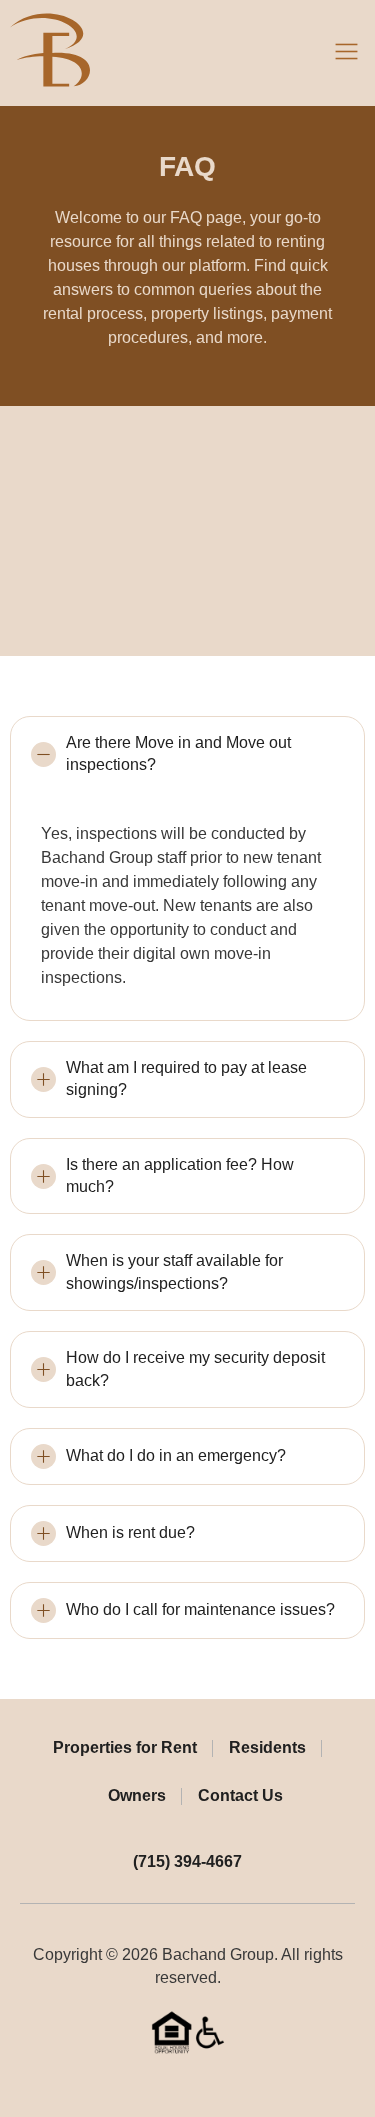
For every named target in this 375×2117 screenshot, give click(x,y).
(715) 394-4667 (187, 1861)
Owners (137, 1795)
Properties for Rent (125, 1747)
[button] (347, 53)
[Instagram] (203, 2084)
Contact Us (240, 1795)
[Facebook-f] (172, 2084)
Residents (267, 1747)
- - - - - - -
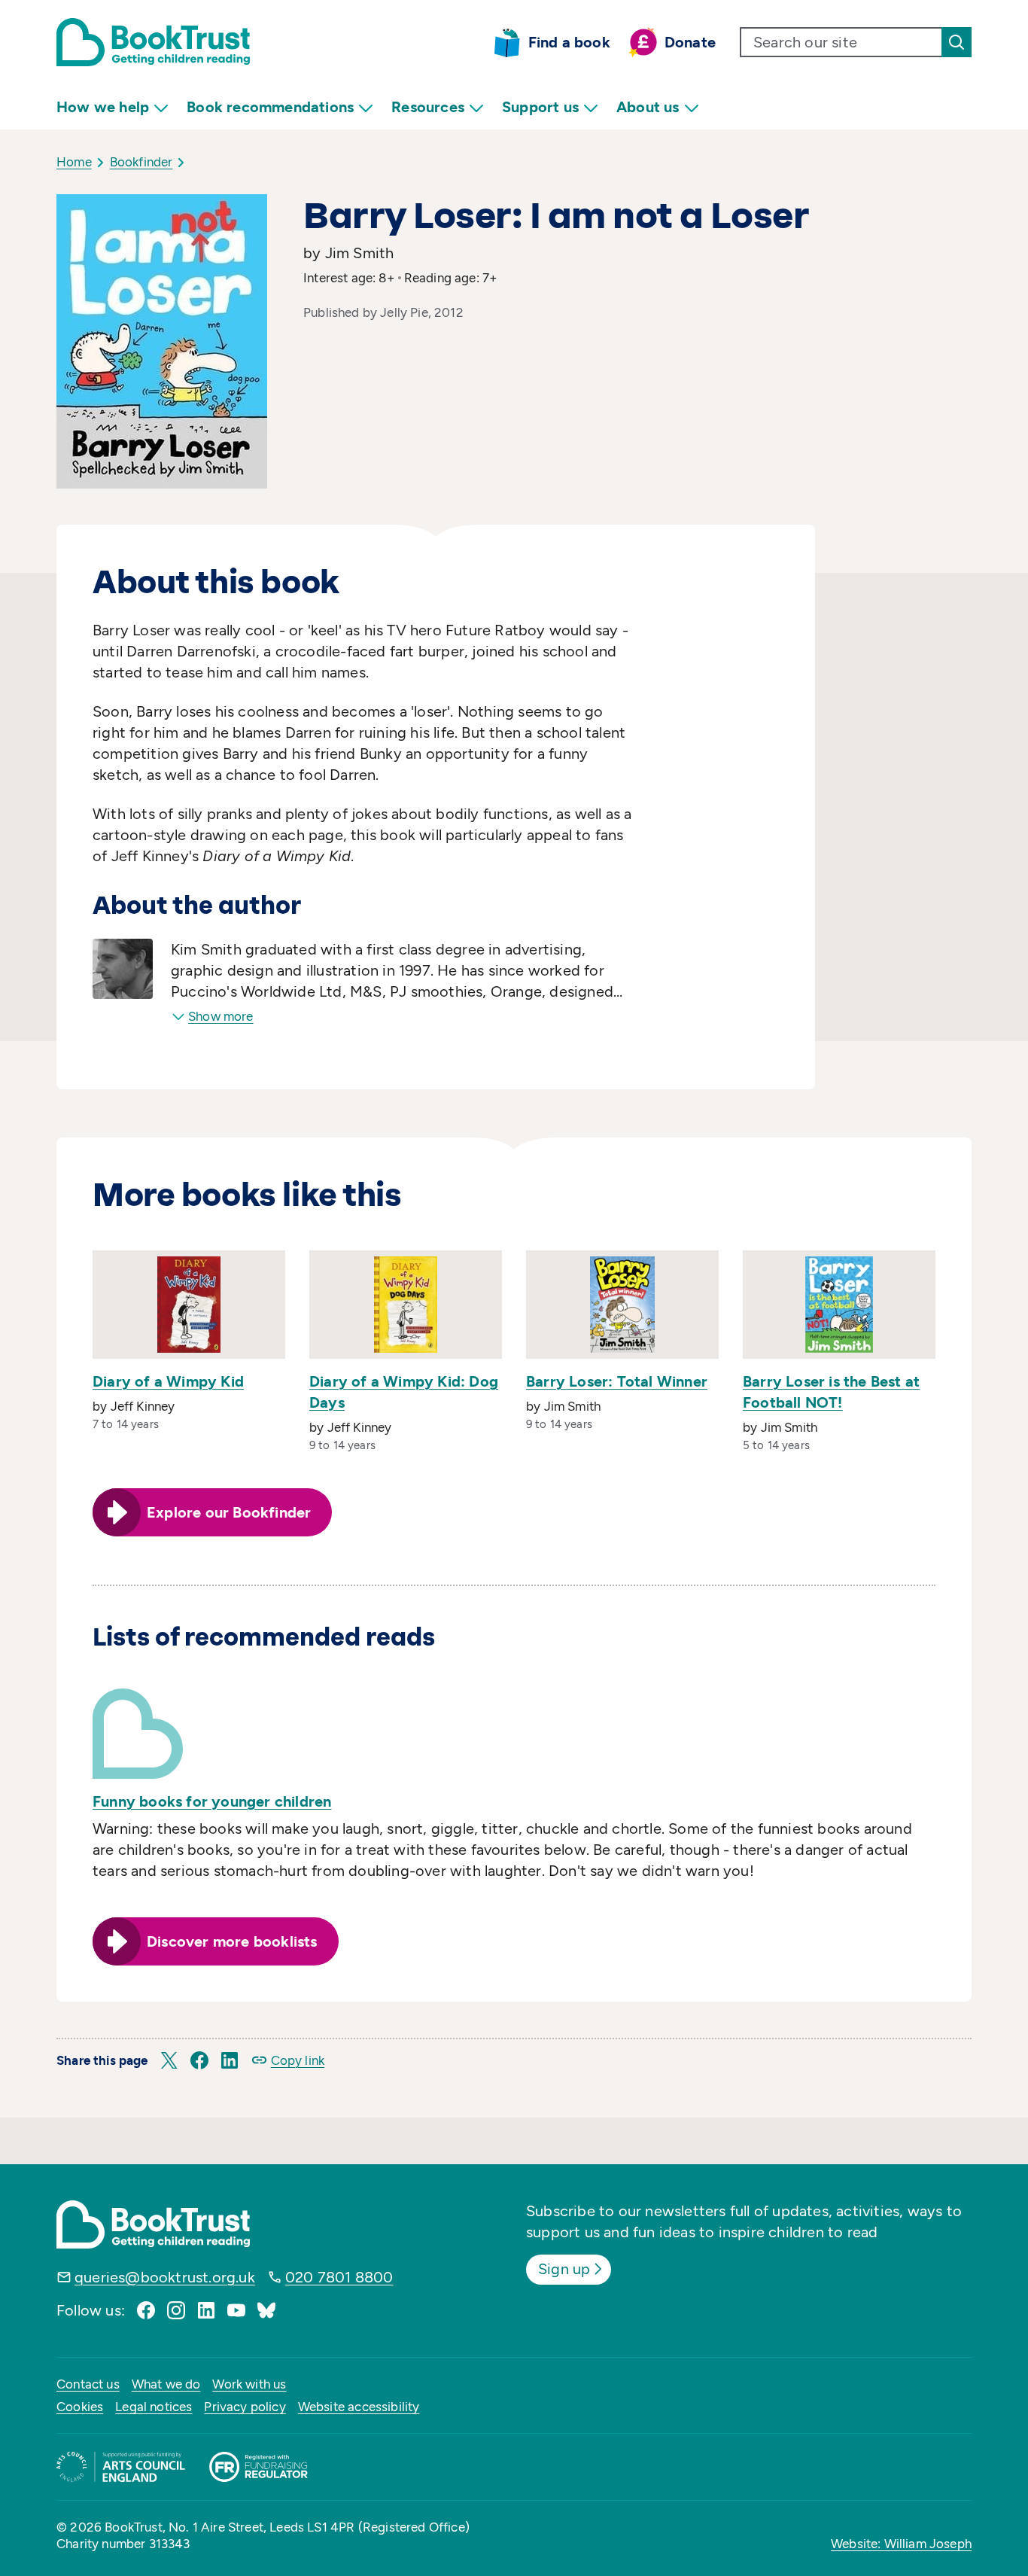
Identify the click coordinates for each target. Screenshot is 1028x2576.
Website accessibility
- - - - - - -
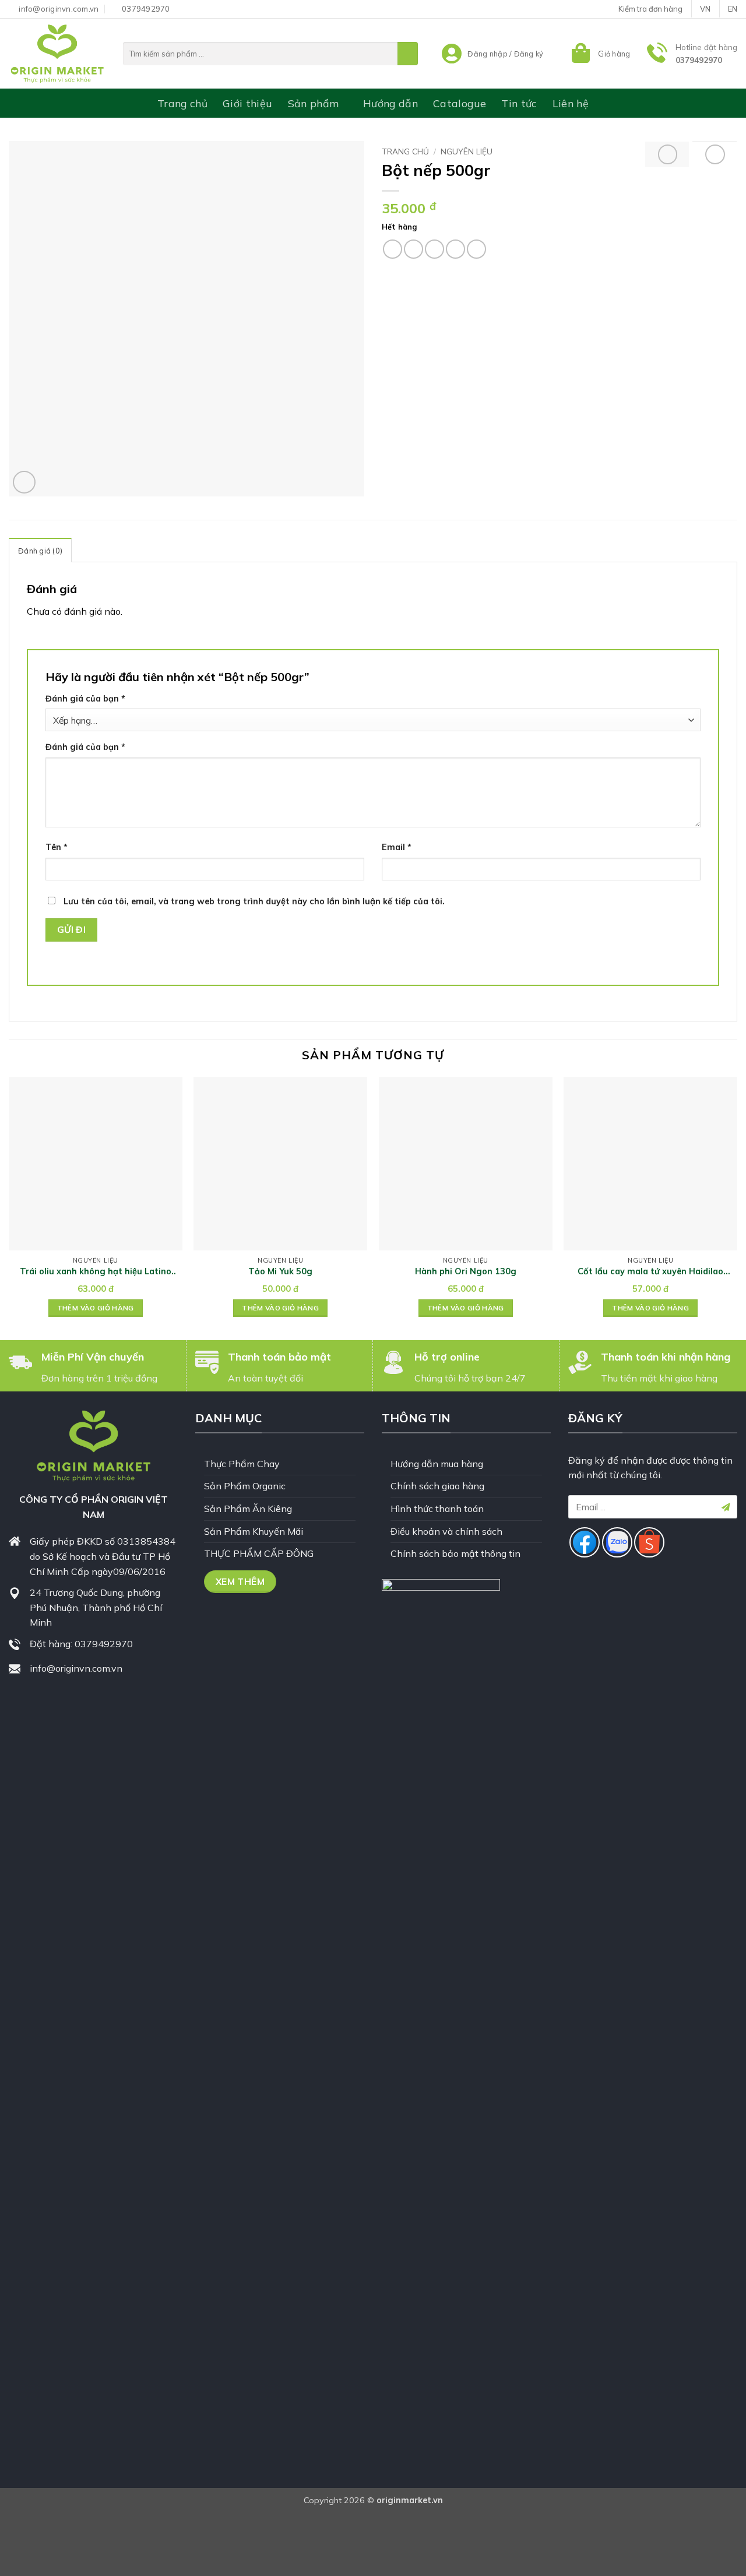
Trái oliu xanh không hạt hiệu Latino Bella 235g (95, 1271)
- - - - - - -
How to complete this task
Return only the stretch of the material above from the line holding "[button] (347, 53)" through the line holding "Residents (267, 1747)", copied exactly.

Your response
[button] (347, 53)
[Instagram] (203, 2084)
Contact Us (240, 1795)
[Facebook-f] (172, 2084)
Residents (267, 1747)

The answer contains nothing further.